You can use the same key/certificate pair you used to start the server, but you can create another pair:
openssl req -nodes -x509 -newkey rsa:2048 -keyout duktape_key.pem -out duktape_cert.pem -days 36500
Now its time to start susi-duktape.
susi-duktape --src susi-sample.js --addr localhost --port 4000 --key duktape_key.pem --cert duktape_cert.pem
> started Susi::duktape engine and loaded source.js
> 2015-08-25T09:35:31.934Z DBG susi-js: source.js:2: in processor
> 2015-08-25T09:35:31.934Z DBG susi-js: source.js:8: in foo proc 1
> 2015-08-25T09:35:31.934Z DBG susi-js: source.js:14: in foo proc 2
> 2015-08-25T09:35:31.934Z INF susi-js: consumer: {a:"foo",b:"bar"}
> 2015-08-25T09:35:31.935Z INF susi-js: finish: {a:"foo",b:"bar"}
If you see an output like this, everything's fine :)
If you have a look at the supplied JS sources, you can see how SUSI works.
Understand the code
There are 5 essential actions you need to know about:
- registerProcessor()
- This attaches an active event handler to a specific topic.
- All active event handlers run sequentially in the order they are declared.
- registerConsumer()
- This attaches an passive event handler to a specific topic
- All passive event handlers run after all active event handlers finished.
- publish()
- This publishes an event.
- The event is firstly processed by all processors
- After all processors finished, the consumers for this topic are called
- ack()
- This needs to be called when an processor finished.
- It tells susi, to continue with the event processing.
- dismiss()
- This can also be called if a processor finished
- It tells SUSI to stop the event processing -> no active handlers will be called after this
- It will NOT stop passive handlers or the finish callback from being called
As you see in the example, we register four processors one consumer and call publish:
susi.registerProcessor('foo', function (evt) {
console.debug('in foo proc 1');
evt.payload.a = 'foo';
susi.ack(evt);
});
This is the second processor. It matches all events with the topic 'foo'.
It attaches the string 'foo' to the payload field 'a'. After this, it acknoledges the event back to susi.
susi.registerProcessor('foo', function (evt) {
console.debug('in foo proc 2');
evt.payload.b = 'bar';
susi.dismiss(evt);
});
This is the third processor. It also matches all events with the topic 'foo'.
Notice that we call dismiss() in the end of the callback. This prevents all later declared processors to be called.
Especially fourth processor we declared after this, will NOT be called.
susi.registerProcessor('foo', function (evt) {
console.debug('in foo proc 3 (should never be called)');
evt.payload.c = 'baz';
susi.ack(evt);
});
This is the fourth processor. It will never be called due to the dismiss() statement in the third processor.

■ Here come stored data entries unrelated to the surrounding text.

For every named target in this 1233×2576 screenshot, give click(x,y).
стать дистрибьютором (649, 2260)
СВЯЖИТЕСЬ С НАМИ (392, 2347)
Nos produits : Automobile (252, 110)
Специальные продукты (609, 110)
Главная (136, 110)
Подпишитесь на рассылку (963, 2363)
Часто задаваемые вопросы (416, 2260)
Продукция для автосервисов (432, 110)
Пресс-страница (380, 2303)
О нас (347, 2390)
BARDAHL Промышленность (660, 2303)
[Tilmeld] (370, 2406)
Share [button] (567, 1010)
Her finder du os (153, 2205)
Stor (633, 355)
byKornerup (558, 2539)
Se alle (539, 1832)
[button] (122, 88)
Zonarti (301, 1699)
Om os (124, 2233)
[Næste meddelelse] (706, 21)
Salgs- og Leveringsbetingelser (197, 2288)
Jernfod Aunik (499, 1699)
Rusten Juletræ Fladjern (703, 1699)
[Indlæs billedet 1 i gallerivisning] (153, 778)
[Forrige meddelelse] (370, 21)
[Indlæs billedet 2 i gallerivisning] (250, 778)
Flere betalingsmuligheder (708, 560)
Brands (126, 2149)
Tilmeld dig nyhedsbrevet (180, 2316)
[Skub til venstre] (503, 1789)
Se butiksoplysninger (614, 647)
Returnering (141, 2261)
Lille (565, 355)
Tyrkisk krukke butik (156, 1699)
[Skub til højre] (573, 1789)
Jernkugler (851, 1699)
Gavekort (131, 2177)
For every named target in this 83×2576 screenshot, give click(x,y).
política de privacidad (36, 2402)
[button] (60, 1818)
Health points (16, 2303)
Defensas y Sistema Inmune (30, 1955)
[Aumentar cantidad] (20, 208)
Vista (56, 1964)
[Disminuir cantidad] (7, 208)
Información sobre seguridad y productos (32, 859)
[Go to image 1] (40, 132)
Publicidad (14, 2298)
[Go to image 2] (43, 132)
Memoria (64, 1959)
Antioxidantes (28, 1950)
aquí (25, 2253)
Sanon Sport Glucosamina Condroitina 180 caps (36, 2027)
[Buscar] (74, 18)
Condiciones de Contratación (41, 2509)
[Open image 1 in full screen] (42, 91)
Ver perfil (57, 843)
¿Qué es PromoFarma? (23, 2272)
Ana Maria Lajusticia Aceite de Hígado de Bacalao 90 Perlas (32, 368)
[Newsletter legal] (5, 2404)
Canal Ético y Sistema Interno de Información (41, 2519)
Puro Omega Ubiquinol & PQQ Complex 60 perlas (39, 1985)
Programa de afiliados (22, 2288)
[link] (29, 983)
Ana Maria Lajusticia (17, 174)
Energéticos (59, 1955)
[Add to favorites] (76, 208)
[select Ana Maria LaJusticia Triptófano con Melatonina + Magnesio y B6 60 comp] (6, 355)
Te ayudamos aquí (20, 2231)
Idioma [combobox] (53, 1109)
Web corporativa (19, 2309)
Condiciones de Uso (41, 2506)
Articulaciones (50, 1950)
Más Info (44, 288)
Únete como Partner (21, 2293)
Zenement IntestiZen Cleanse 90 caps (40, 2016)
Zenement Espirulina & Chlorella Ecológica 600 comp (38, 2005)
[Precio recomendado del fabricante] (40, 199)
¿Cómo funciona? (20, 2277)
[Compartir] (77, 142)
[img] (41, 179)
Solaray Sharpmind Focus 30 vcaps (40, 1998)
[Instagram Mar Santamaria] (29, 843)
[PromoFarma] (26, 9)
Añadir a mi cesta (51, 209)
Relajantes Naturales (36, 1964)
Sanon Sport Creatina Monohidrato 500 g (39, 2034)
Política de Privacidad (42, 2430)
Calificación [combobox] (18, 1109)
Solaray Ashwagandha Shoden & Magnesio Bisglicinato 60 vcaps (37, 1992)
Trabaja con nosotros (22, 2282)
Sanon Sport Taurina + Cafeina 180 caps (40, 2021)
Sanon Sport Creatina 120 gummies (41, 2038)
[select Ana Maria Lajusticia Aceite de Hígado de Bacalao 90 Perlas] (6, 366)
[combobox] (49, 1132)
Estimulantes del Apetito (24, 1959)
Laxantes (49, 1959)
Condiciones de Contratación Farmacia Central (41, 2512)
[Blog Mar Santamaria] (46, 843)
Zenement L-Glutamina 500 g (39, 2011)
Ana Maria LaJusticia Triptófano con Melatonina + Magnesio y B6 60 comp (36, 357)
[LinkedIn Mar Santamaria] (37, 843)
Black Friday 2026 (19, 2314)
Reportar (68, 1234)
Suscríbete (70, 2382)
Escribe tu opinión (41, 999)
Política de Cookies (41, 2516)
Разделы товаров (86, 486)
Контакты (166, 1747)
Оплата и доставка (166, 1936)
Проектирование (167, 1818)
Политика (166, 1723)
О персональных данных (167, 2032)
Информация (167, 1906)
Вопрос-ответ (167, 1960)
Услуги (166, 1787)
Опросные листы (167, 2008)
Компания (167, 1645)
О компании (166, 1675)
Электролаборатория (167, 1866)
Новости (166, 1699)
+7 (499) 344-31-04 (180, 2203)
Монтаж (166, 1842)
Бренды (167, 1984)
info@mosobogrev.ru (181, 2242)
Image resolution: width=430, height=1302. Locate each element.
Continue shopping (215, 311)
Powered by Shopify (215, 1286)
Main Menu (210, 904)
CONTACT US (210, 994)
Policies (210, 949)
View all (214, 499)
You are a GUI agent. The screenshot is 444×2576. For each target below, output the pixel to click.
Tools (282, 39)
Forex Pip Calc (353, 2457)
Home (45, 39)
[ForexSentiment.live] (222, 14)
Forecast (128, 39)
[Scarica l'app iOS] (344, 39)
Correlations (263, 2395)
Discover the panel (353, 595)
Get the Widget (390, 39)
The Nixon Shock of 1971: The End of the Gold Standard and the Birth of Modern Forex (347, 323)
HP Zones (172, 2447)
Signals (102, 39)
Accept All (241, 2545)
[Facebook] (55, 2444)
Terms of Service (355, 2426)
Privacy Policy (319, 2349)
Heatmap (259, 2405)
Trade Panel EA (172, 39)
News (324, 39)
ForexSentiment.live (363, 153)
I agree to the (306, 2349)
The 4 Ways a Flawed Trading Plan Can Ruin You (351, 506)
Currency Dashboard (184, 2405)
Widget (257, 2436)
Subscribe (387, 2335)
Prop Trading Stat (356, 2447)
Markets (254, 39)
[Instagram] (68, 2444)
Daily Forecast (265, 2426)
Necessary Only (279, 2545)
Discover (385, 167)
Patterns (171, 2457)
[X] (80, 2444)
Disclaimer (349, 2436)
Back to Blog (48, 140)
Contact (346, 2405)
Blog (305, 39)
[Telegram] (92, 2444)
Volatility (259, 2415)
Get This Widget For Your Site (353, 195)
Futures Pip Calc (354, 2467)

susi.registerConsumer('foo', function (evt) {
console.log('consumer:', evt.payload);
});
Here we declared a Consumer / passive event handler.
It gets called after all processors, which are interested in this event, finished.
In the callback we simply log the event payload to stdout.
susi.publish({ topic: 'foo' }, function (evt) {
console.log('finish:', evt.payload);
});
Now after the setup of all those processors and consumers, we can finally publish an event!
publish() takes the event as first parameter. All events MUST have a topic field. Additionally they can have a payload field
which can contain arbitary data. As a second argument you can specify a finish callback. This is somewhat a one-time-consumer.
It gets called after all processors for this event finished, but gets immediatly deleted afterwards.